[Saved data entries]
· · ·

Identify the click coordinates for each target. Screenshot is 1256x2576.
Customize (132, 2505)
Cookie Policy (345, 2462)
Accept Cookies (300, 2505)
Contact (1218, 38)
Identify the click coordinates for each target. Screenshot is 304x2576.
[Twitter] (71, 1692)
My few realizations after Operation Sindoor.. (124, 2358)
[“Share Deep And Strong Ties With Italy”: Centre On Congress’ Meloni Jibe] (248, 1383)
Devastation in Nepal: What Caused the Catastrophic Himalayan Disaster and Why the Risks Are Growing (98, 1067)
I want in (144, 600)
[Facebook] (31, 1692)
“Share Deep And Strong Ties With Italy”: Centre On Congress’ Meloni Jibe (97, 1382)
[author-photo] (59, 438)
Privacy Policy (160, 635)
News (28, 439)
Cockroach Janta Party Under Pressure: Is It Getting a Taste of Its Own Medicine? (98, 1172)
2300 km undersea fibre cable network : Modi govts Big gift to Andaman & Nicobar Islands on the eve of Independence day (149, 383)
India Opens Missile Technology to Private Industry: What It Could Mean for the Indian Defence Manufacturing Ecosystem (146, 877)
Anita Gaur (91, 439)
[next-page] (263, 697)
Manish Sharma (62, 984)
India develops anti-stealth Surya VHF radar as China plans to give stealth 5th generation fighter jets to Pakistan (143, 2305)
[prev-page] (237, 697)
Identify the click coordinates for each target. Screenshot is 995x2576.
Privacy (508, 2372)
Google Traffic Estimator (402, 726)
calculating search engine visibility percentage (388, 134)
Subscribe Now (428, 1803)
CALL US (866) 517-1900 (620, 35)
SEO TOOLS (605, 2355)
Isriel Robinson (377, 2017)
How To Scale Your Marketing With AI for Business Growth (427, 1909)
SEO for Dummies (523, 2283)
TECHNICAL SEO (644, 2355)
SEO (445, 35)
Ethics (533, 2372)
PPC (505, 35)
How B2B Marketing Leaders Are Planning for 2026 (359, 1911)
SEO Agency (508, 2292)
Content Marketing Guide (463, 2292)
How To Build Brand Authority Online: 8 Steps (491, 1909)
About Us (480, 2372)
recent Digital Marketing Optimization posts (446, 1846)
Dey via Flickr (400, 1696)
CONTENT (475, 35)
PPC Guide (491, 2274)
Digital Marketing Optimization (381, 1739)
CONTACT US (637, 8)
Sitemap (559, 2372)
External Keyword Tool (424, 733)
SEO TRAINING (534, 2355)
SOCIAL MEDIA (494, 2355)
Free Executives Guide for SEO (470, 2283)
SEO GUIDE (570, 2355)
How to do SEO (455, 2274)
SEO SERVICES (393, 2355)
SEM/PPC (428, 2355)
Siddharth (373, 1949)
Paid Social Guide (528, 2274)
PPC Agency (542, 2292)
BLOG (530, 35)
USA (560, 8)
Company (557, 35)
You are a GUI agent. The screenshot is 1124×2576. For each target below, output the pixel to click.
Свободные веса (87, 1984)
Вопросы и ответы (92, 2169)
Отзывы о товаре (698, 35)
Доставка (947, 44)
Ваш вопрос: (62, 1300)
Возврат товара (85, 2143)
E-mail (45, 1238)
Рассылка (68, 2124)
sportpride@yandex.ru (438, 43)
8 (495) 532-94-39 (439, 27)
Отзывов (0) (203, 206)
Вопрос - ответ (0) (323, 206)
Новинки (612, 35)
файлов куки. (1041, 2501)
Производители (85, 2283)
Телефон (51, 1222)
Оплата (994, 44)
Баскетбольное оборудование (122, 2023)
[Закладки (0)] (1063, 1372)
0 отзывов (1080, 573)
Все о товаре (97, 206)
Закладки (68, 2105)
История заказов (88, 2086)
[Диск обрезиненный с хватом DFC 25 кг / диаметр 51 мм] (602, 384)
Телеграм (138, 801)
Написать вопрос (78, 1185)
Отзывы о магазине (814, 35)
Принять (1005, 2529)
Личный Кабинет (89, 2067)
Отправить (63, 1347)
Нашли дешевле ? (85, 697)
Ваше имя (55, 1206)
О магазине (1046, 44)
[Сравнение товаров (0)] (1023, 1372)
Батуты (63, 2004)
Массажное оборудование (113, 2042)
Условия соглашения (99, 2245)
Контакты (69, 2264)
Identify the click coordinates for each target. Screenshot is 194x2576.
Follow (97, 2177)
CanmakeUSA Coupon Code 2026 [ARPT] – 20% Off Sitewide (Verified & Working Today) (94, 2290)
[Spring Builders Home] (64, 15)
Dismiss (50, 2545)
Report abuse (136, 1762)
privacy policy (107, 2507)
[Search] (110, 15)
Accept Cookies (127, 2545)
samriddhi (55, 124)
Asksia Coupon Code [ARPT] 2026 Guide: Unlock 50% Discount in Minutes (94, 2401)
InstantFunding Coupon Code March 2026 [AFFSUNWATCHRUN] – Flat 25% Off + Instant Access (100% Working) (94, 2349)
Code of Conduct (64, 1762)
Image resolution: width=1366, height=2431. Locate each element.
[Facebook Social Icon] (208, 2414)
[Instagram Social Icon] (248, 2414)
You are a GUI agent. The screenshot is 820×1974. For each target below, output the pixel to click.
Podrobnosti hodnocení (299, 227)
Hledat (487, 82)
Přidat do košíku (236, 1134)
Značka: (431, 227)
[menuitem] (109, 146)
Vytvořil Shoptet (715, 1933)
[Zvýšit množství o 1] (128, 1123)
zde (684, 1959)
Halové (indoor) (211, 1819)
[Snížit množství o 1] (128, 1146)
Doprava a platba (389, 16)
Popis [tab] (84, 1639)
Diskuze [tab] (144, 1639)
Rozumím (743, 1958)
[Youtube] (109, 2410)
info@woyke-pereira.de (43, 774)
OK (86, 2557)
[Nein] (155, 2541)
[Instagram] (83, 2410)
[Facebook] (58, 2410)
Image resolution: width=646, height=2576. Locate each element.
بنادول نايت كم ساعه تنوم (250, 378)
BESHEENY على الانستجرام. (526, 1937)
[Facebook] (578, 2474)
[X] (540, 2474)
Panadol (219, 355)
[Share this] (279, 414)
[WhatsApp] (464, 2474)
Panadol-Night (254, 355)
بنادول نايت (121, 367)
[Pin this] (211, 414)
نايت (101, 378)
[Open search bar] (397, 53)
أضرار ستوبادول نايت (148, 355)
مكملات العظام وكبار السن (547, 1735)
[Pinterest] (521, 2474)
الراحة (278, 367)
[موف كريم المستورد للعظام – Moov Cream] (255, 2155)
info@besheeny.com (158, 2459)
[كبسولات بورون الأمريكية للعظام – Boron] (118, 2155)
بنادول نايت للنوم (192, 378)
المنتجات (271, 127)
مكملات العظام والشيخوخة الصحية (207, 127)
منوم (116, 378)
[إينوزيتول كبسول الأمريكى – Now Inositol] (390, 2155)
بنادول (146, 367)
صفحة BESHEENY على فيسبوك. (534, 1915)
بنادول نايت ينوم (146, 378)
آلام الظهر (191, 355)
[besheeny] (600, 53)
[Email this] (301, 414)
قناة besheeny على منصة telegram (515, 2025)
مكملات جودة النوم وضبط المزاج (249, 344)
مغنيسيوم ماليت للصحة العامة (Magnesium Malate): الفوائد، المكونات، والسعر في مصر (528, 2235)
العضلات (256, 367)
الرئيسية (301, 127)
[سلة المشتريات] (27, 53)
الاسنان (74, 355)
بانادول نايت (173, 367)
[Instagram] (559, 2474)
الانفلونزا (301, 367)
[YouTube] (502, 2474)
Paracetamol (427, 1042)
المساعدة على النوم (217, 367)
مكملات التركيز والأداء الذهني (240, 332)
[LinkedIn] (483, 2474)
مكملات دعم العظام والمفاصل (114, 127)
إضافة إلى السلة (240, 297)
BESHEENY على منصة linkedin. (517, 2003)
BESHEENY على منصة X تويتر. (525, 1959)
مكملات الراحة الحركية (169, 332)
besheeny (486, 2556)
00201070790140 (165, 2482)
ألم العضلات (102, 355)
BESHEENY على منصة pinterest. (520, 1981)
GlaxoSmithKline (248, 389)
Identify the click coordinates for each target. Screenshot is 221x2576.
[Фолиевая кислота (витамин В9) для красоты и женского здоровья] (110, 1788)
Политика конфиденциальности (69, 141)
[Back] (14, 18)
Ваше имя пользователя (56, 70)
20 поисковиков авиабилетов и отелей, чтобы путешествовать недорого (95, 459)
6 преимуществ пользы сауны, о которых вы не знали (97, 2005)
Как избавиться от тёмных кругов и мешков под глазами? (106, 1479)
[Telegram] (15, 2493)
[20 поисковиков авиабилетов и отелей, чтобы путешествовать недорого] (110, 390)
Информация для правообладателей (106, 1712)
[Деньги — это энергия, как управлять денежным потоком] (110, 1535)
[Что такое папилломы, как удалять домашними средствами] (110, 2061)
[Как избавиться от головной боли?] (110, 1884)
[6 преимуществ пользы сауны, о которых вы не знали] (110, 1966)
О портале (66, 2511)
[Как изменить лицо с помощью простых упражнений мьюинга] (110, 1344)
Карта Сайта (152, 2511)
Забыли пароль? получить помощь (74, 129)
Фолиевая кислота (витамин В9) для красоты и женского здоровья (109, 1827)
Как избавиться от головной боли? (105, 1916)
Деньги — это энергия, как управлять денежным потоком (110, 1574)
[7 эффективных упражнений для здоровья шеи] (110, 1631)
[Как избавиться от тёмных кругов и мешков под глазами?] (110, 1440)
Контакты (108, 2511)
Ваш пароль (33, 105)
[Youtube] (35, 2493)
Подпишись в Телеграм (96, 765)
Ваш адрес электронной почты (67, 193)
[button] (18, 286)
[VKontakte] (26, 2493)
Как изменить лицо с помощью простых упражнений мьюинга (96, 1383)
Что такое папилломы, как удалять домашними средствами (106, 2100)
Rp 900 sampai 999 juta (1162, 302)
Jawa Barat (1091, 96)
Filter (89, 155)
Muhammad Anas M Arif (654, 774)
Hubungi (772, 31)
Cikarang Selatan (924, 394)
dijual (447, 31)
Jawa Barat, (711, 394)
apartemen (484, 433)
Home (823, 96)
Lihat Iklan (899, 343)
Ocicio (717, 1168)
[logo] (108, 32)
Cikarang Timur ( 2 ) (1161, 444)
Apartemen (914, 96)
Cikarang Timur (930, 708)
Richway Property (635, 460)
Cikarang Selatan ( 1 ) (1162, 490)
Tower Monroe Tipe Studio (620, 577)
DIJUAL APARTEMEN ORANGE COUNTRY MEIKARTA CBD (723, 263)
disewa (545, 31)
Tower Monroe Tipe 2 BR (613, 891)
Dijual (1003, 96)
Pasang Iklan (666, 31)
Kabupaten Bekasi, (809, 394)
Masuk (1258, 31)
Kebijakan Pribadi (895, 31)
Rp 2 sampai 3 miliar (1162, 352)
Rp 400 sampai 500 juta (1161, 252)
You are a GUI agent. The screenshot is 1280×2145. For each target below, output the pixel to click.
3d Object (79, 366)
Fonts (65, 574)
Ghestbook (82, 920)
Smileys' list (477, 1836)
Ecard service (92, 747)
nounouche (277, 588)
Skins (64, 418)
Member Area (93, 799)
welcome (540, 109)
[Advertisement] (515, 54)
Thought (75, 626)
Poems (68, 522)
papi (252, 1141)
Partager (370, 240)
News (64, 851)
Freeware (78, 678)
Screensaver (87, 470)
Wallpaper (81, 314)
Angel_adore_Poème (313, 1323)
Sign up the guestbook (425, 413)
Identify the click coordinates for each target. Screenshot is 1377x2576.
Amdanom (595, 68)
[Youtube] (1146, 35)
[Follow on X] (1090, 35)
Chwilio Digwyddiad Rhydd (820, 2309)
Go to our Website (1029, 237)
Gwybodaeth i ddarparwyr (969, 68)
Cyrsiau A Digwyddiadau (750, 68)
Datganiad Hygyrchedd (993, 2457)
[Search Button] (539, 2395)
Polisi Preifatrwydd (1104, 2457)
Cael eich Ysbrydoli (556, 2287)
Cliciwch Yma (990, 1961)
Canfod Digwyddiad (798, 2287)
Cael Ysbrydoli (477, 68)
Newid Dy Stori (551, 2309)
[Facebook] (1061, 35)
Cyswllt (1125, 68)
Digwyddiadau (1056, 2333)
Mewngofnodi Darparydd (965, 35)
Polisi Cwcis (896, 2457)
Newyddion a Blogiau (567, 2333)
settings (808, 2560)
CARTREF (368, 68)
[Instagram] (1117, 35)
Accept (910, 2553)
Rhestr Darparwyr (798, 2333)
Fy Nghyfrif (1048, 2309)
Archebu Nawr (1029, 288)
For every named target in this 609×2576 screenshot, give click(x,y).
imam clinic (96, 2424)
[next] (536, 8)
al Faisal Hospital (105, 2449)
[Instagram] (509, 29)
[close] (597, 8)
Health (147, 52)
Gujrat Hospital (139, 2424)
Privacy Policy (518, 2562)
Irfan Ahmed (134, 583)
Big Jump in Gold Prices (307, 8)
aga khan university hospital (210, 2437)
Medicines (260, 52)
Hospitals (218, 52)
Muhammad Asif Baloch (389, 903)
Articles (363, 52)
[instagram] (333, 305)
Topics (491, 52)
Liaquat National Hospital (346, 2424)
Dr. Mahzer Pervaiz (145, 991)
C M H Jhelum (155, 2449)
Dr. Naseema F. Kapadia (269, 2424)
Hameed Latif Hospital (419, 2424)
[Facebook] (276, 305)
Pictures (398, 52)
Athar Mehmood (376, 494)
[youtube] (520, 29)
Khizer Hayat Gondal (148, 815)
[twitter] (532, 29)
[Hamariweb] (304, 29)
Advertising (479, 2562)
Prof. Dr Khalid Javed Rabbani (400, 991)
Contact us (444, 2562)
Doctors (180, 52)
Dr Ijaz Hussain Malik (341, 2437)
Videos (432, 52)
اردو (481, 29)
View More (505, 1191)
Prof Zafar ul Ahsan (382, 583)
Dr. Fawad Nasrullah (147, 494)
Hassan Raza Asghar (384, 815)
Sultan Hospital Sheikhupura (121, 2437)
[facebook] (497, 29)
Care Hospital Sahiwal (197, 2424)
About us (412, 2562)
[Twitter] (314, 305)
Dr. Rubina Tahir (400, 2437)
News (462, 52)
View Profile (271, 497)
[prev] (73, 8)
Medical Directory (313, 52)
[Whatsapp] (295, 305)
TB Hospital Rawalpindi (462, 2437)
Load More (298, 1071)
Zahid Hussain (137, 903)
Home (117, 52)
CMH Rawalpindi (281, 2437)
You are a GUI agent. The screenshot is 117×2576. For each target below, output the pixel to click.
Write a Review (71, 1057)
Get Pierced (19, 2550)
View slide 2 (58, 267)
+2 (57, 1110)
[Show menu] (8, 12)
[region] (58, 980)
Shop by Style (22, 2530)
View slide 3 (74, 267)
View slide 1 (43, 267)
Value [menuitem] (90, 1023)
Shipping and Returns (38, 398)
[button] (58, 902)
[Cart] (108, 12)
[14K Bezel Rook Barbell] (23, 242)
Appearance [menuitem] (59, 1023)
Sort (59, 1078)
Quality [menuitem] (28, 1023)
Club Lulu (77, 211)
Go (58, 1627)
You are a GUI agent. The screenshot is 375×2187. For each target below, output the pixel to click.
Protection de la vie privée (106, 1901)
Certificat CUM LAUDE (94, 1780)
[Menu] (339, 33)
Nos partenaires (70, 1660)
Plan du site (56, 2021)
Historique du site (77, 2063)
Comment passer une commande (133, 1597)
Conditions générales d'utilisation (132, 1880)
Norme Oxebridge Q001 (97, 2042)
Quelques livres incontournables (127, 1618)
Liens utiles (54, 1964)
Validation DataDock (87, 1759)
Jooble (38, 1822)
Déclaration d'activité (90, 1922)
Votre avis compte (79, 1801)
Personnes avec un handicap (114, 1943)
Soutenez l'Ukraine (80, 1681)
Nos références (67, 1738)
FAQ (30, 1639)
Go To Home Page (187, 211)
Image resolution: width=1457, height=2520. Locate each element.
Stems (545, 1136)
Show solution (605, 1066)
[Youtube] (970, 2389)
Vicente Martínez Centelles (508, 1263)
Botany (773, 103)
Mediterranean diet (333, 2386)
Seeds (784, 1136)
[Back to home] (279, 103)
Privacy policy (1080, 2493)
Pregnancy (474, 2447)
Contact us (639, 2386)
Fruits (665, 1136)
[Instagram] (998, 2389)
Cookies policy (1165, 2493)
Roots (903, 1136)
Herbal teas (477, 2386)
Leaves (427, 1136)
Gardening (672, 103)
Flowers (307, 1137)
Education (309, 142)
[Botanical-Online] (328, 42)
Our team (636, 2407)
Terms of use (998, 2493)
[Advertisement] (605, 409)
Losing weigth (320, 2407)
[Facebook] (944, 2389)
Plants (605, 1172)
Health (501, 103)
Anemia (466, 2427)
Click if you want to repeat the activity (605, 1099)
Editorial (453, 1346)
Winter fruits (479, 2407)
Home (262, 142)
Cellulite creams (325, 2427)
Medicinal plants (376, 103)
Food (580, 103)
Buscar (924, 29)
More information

· · ·

From the records above, copy only the lines starting with the line that holds "Dijual (1003, 96)" and going on through the line that holds "3d Object (79, 366)", exactly as written.

Dijual (1003, 96)
Pasang Iklan (666, 31)
Kabupaten Bekasi, (809, 394)
Masuk (1258, 31)
Kebijakan Pribadi (895, 31)
Rp 2 sampai 3 miliar (1162, 352)
Rp 400 sampai 500 juta (1161, 252)
You are a GUI agent. The screenshot is 1280×2145. For each target below, output the pixel to click.
3d Object (79, 366)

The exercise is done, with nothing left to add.